* Instructions for the task *
Each line below must be set down exactly; omit any image you find.

[Supplied material]

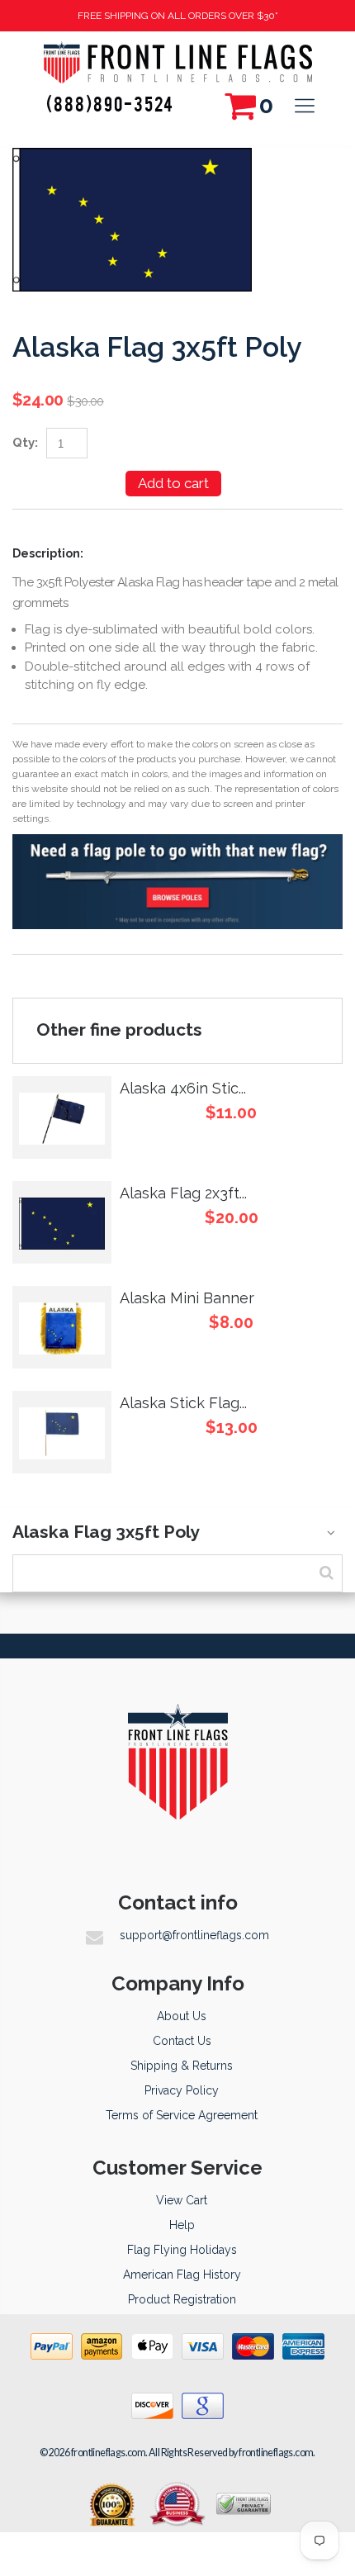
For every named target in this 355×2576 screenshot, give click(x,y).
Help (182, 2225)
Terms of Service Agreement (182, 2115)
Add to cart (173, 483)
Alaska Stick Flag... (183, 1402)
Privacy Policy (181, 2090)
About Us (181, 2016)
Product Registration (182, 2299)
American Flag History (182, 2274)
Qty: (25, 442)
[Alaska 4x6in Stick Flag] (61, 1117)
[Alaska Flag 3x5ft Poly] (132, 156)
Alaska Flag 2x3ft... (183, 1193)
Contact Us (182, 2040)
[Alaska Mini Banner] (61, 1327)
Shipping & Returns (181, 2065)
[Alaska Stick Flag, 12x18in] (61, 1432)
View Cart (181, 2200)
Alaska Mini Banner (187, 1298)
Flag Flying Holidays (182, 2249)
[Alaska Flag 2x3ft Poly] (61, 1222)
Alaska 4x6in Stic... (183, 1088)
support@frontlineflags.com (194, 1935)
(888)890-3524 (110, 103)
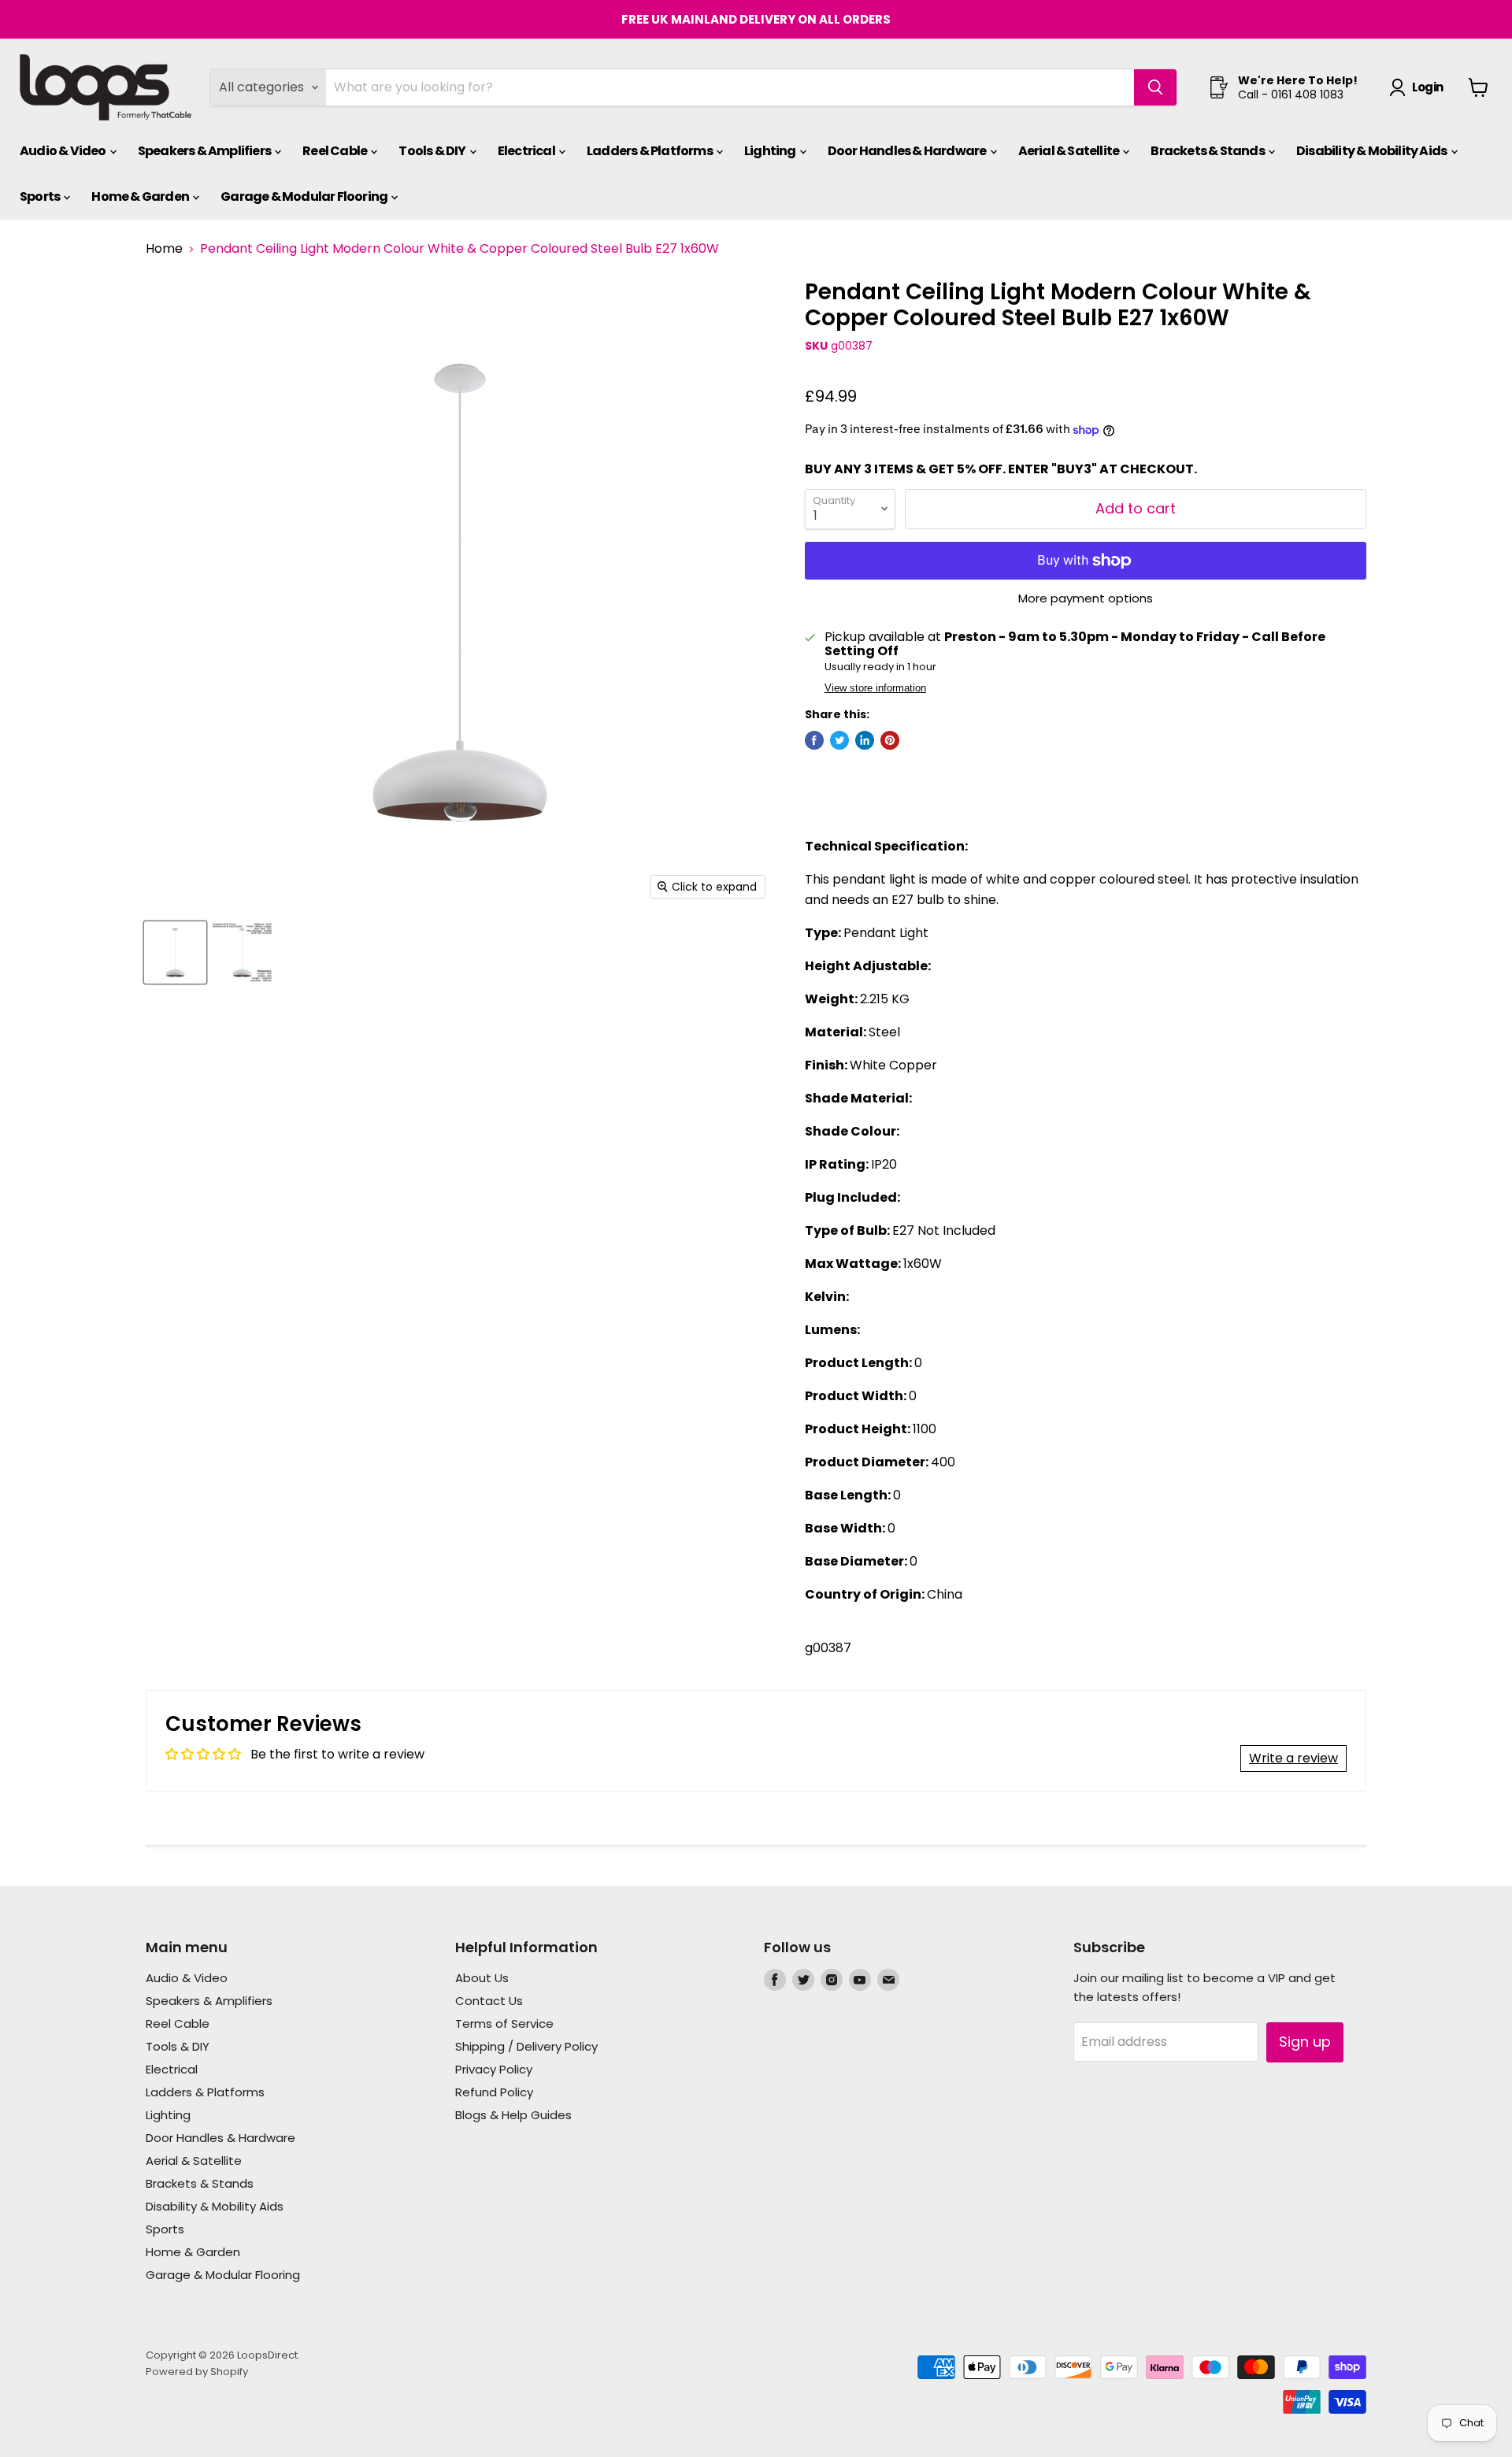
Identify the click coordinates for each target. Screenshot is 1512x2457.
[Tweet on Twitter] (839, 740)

[/Supplied material]

* Answer to this problem *
For every named target in this 355×2576 screenshot, give click(x,y).
Help (182, 2225)
Terms of Service Agreement (182, 2115)
Add to cart (173, 483)
Alaska Stick Flag... (183, 1402)
Privacy Policy (181, 2090)
About Us (181, 2016)
Product Registration (182, 2299)
American Flag History (182, 2274)
Qty: (25, 442)
[Alaska 4x6in Stick Flag] (61, 1117)
[Alaska Flag 3x5ft Poly] (132, 156)
Alaska Flag 2x3ft... (183, 1193)
Contact Us (182, 2040)
[Alaska Mini Banner] (61, 1327)
Shipping & Returns (181, 2065)
[Alaska Stick Flag, 12x18in] (61, 1432)
View Cart (181, 2200)
Alaska Mini Banner (187, 1298)
Flag Flying Holidays (182, 2249)
[Alaska Flag 2x3ft Poly] (61, 1222)
Alaska 4x6in Stic... (183, 1088)
support@frontlineflags.com (194, 1935)
(888)890-3524 (110, 103)
Identify the click coordinates for each target. Screenshot is 1512x2457.
[Tweet on Twitter] (839, 740)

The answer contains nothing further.